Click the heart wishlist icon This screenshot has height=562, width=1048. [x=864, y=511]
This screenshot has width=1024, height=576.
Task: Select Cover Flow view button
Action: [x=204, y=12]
# # # #
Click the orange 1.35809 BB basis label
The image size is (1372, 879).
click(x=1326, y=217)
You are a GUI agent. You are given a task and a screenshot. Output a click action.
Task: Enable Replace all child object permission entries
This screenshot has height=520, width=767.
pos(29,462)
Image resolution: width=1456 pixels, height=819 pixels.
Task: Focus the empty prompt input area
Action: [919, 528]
# # # #
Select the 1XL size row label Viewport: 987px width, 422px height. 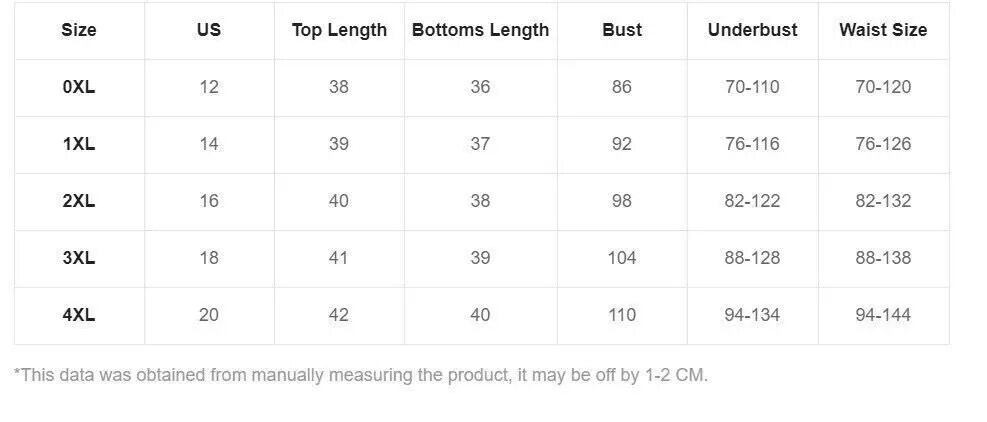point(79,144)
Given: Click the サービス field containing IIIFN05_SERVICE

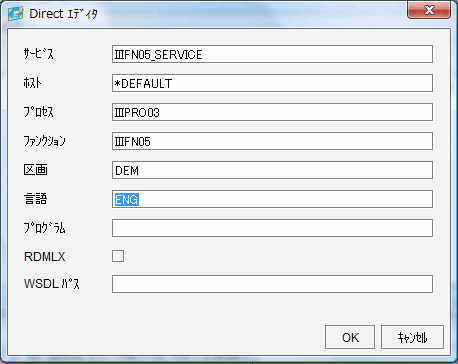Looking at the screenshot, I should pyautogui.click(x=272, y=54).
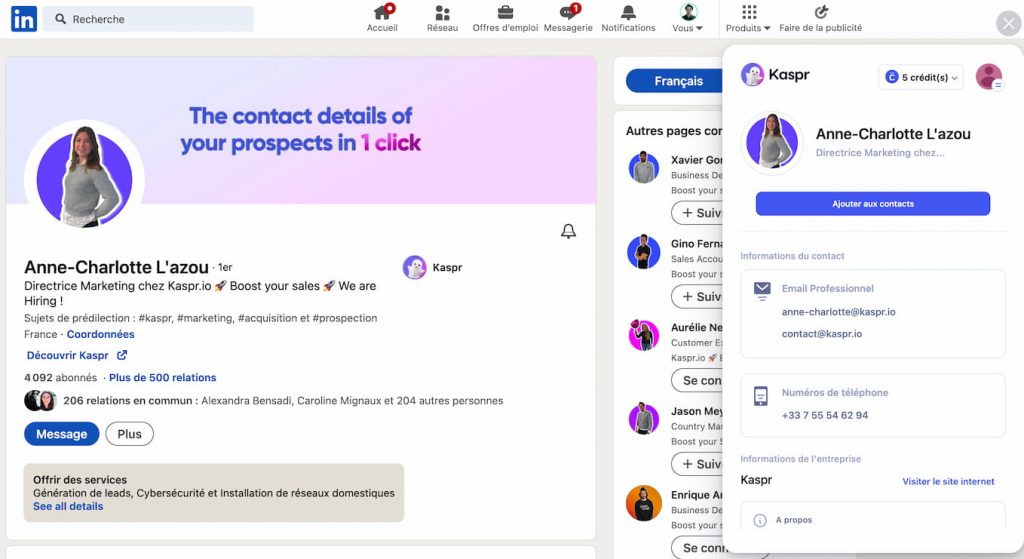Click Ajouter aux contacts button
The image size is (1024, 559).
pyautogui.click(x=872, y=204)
# # # #
DO THIS → Convert the lines into a numbered list, starting with the line that contains "You are a GUI" and going on through the line that contains "Action: [919, 528]", and leave out any blank lines.

RESULT FOR THIS TASK →
1. You are a GUI agent. You are given a task and a screenshot. Output a click action.
2. Task: Enable Replace all child object permission entries
3. This screenshot has height=520, width=767.
4. pos(29,462)
5. Image resolution: width=1456 pixels, height=819 pixels.
6. Task: Focus the empty prompt input area
7. Action: [919, 528]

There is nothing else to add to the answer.